Related Diversification - On Business Creating Processes in Large Technology-Based Firms

Abstract: This thesis deals with related diversification in large technology-based firms by investigating business creating processes. The purpose is to increase our understanding of how related diversification processes influence outcomes of diversification, and to propose concepts that help identify and explain challenges of managing related diversification with focus on resource utilization and creation. Related diversification based on technology and innovation, has been identified as a viable strategy for large technology-based firms. Most research on diversification has looked for relationships between firm diversity, and economic performance, and more limited research has examined the diversification process. This thesis takes a resource-based strategy perspective when investigating processes of related diversification. The empirical data comes from case studies of firms in Japan, Scandinavia and the USA. The empirical study includes 95 interviews, held on three levels - corporate, business unit and diversification venture, together with internal documentation.

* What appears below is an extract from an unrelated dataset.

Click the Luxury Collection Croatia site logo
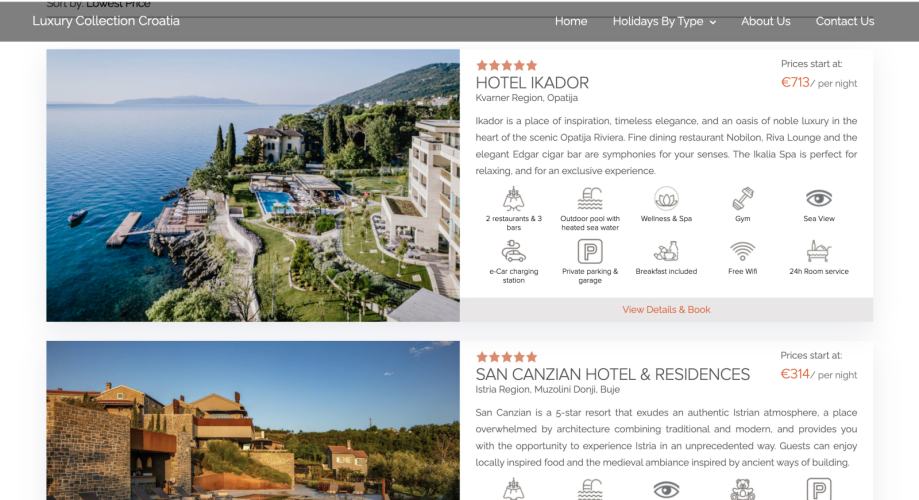The image size is (919, 500). coord(106,21)
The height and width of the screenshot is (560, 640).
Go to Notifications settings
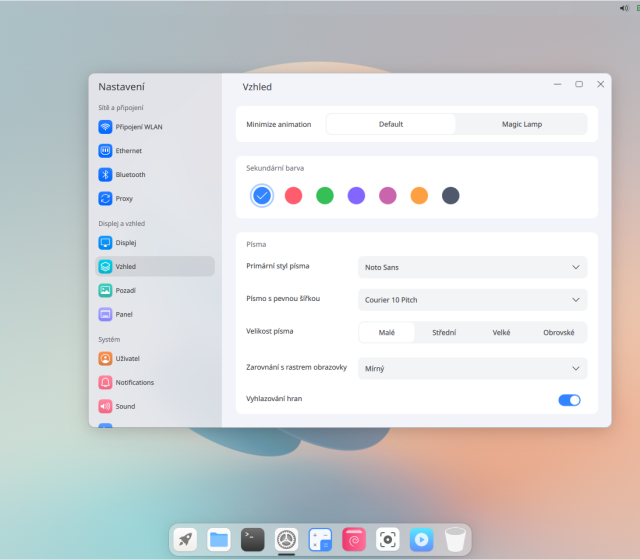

Related diversification has been found to have a potential of being more, and something else, than a process of adding or attaching yet another (or several) new business (-es) to a firm which "stays the same". Instead, related diversification is found to have a fundamental influence on what defines the firm as a whole in terms of businesses, competencies, and resources. Thus, related diversification becomes a process of firm-level regeneration, requiring leverage and avoidance of existing resources in combination with creation of new ones. A framework is proposed of how the three activities of leverage, avoidance and creation of resources have to be balanced as a major task of managing related diversification. The results indicate that the firm-specific context influences the balancing act to the extent that it is not meaningful to search for a firm independent preferred degree of relatedness when analyzing diversification performance. Instead the firm's managerial processes of performing the balancing act are proposed as decisive for related diversification outcomes. Such processes are identified and conceptualized. More specifically, the emergent process of relating a diversification move to the firm's existing resource base; unlearning of the dominant management logic; rearticulation of the firm's business scope; and demanding, but rewarding, processes of core competence building, are identified as managerial processes, which also exemplify dynamic capabilities of related diversification.